A student who meditated for ten hours without moving an inch. Whose passive mana was so refined that it could stop Byron Vantris mid-stride without any conscious effort.
Whose awakening had caused crystal structures to crack simply from the harmonic resonance of his mana signature.
A half-blood whose power was so carefully compressed, so perfectly controlled, that what appeared to be his baseline was probably only a fraction of what he was actually capable of.
’The dungeon trial,’ the thought arrived unbidden. ’Father wants to arrange an accident. But not Rhys.’
The realization crystallized with perfect clarity. Thrace had deliberately been vague about the target because they didn’t know who to target. They were waiting for someone to prove themselves worthy of elimination.
And Sylvia, the genius in the room, was supposed to identify that person during the trial.
But now she understood something else. If her father wanted to eliminate anyone in this academy, it wouldn’t be Rhys because Rhys was just a vile blood and could never reach greatness.

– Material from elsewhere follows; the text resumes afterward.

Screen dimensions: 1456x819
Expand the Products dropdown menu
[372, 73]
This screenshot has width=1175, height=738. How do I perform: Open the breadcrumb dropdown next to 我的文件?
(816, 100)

’Interesting,’ she thought, returning to her own section of the training hall. ’Very interesting indeed.’
The static world she inhabited, the predictable patterns of countless unremarkable students, had just acquired something genuinely novel.
And the question of what to do about that novel element would require considerably more thought than she had previously allotted.
She settled, watching to see what happened, if Byron would make a move or run with his tail between his legs.